Following several months of research by laboratories around the world to find a vaccine to slow the COVID-19 pandemic, we might finally be in reach of salvation. But that wasn't taking into account the new, different strains from South Africa, Japan, Brazil, and even from the shores of Great Britain.
Several vaccines have already been developed, notably those of Pfizer/BioNTech and AstraZeneca, but there are a plethora of others already in distribution or currently being tested.
A massive vaccination campaign
The British vaccination campaign began over a month ago—the UK was the first country to authorise these new vaccines. Many other countries reported difficulties in their own campaigns. Spain, for example, announced the start of a nationwide registry to keep track of those not yet inoculated, and France began their campaign at a snail's pace.
And everywhere, citizens have no intention to be vaccinated. Whose fault? Rumours about the Pfizer vaccine. According to the most pernicious, the vaccine was apparently not tested on pregnant or breastfeeding women.

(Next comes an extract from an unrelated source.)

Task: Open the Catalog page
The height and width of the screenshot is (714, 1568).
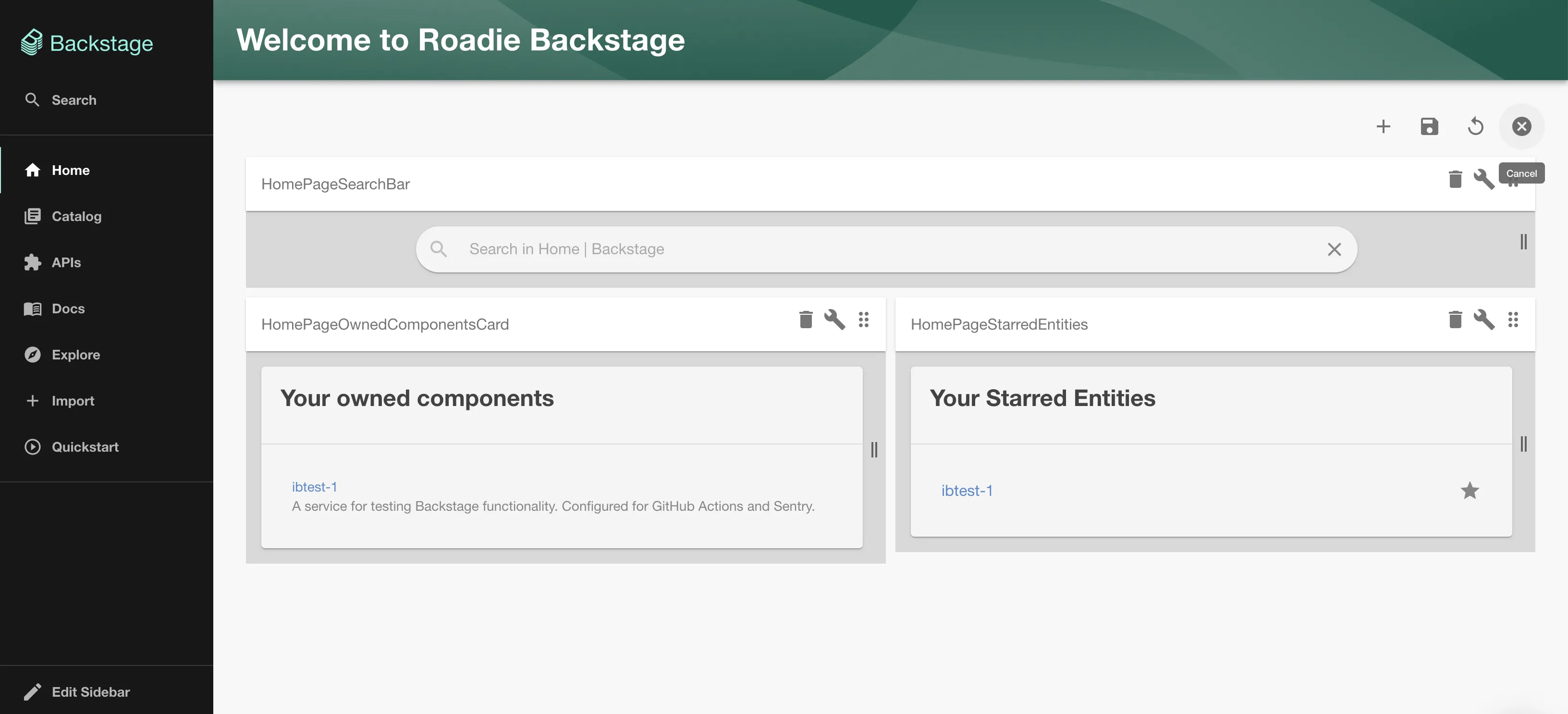Action: pyautogui.click(x=76, y=216)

Some even point out a supposed sterility risk, with no well-founded argument, because of a natural hormone present in the vaccine: syncytin.
Vaccines: in between fear and mistrust
Worse, German doctor Wolfgang Wodarg even started a petition was regarding this subject, melding together the fears of women of childbearing age. However, these accusations are not based on any substantiated evidence.

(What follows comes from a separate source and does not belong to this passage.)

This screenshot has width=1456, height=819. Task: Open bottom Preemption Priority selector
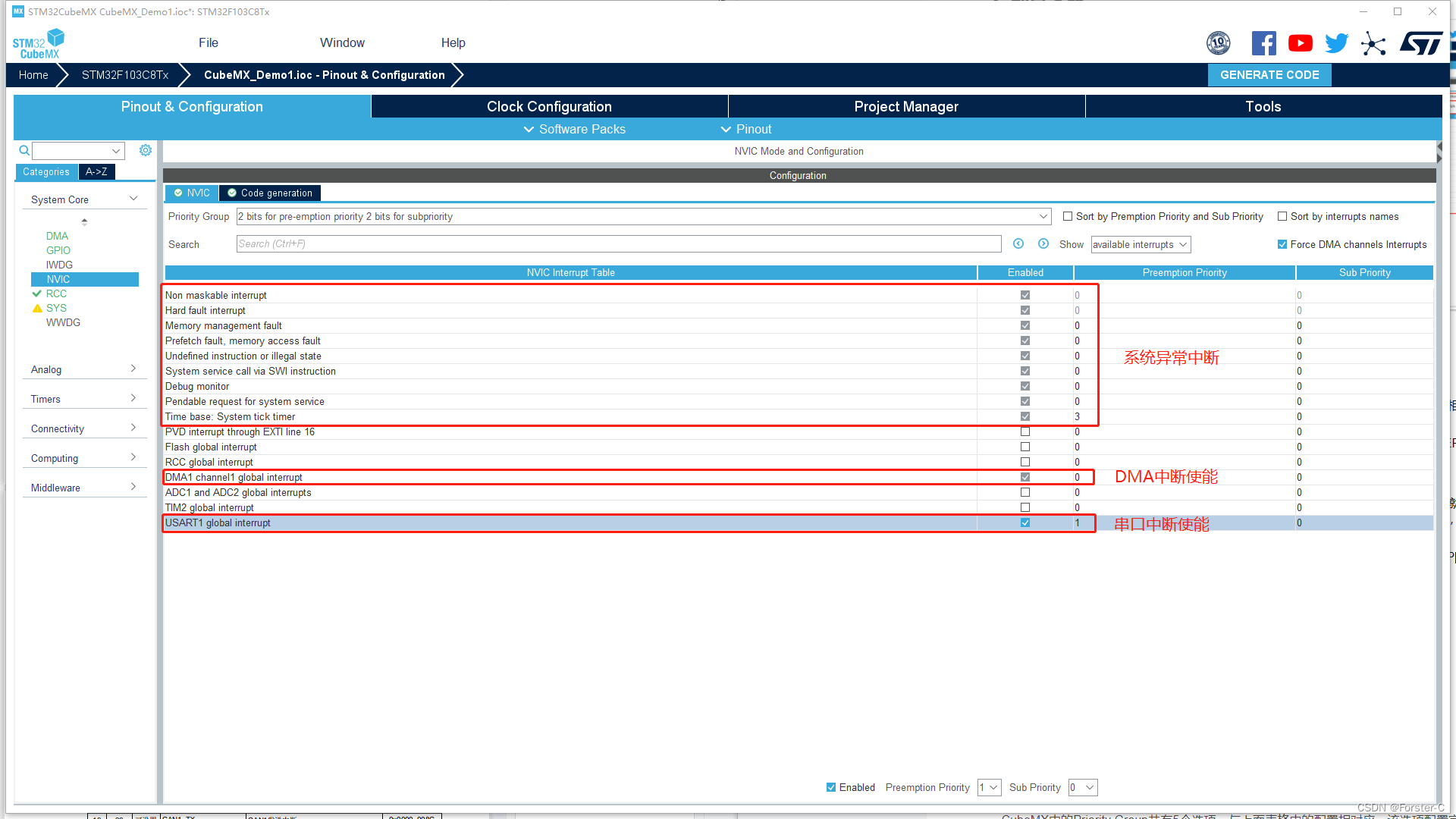pyautogui.click(x=989, y=787)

In fact, several media have decided to delve into the subject once and for all, including Fact Fox. They investigated and demonstrated that this fear was unfounded. Likewise, scientists such as Marion Kiechle, director of the Gynaecological Clinic at the Technical University of Munich, comments:
There is no scientific evidence in this regard, nor even the slightest indication that currently approved vaccines have a negative effect on female fertility.
The BioNTech laboratory also made a statement in which they point out that there is no data to confirm that the vaccine would lead to infertility.
Similarly, academics have spoken on the subject. Annette Beck-Sickinger, professor at the University of Leipzig in Germany, points out:
If the syncytin argument were true, every single woman infected with the virus would therefore have become infertile, but this is not the case.
Still, behind these fears can in truth lie a real mistrust of the vaccine itself. Indeed, according to the Center for Countering Digital Hate, the total English speaking crowd for the so-called anti-vaxxers online has grown significantly in the past year and now stands at 59 million followers.